En renforçant la proximité avec nos clients et en créant les conditions favorables à l’exercice de notre métier d’assureur d’intérêt général. C’est le sens de la nouvelle organisation de Klesia, présentée aux instances représentatives du personnel courant décembre. C’est une étape indispensable pour assurer notre pérennité car elle nous permettra d’être plus agiles, plus performants et encore plus solides. De nouveaux défis nous attendent en effet dans les mois à venir, que ce soit sur le plan de la retraite avec la fusion des régimes AGIRC-ARRCO en janvier 2019 ou en assurances de personnes, avec la forte concentration des acteurs historiques et l’arrivée de nouveaux intervenants. Le groupe a déjà bien avancé sur son plan de transformation 2016-2018 mais il doit persévérer. Notre développement, déjà très positif en 2016 et 2017 (malgré la fin des clauses de désignation) passe par de nouveaux accords de partenariats. Klesia doit évoluer pour s’imposer, pas uniquement au cinquième rang des groupes de protection sociale en prévoyance et santé, mais par rapport à nos autres concurrents pour figurer dans le top 10 des organismes d’assurance dans ce domaine à horizon 2021.

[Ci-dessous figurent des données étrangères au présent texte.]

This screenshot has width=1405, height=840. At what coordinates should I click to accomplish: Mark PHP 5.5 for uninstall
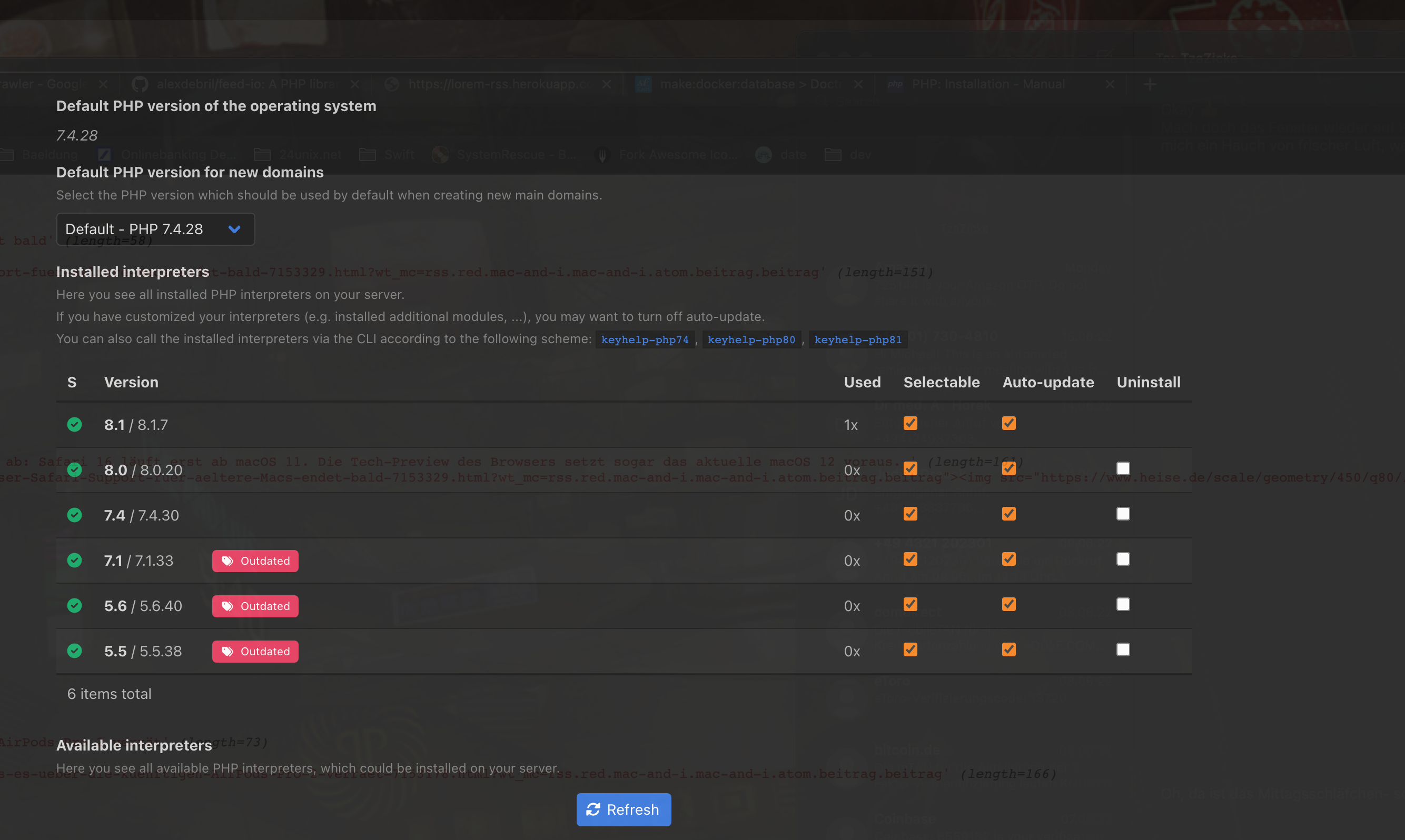[x=1122, y=650]
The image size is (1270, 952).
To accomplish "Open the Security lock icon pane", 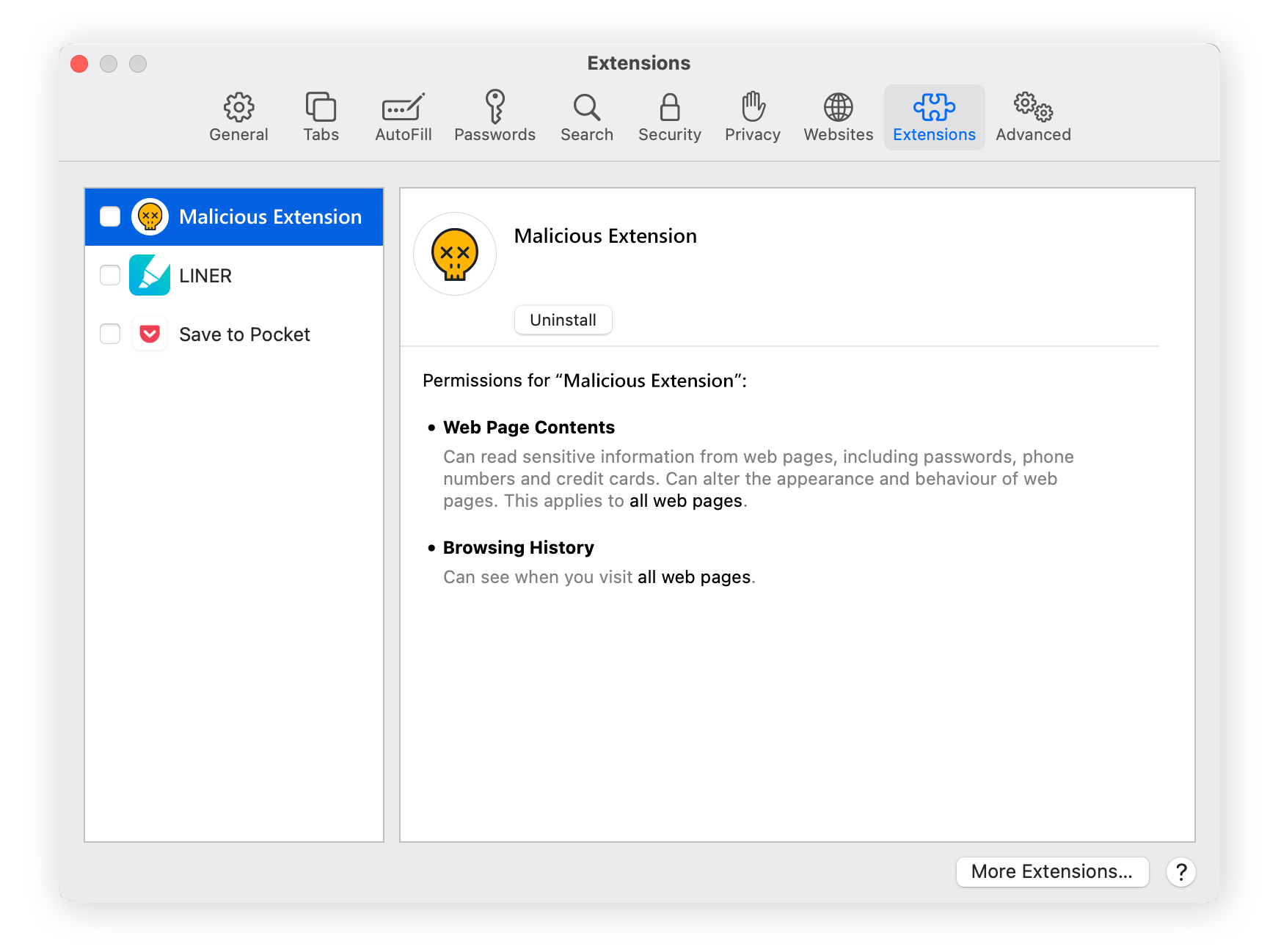I will [668, 116].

Pour quelles raisons Klesia n’a-t-il pas souhaité répondre à l’appel d’offres visant à recommander l’organisme de santé et prévoyance des salariés des officines de pharmacies alors que vous étiez auparavant désignés ?
La recommandation ne permet plus aux représentants de la branche d’être parties prenantes dans a gouvernance de l’organisme assureur, c’est-à-dire associés à la stratégie. C’est contraire au fonctionnement de nos institutions de prévoyance. L’organisme assureur se voit imposer les prix et les couvertures sans pouvoir exclure certains risques. Techniquement, cela entraîne un risque d’antisélection qui compromet la mutualisation. Nous avons donc fait le choix de la labellisation. Cela nous permet de proposer à la branche une solution alternative en créant une commission professionnelle de la pharmacie gérée par les partenaires sociaux qui fonctionne pour protéger près de 85 % des salariés du secteur.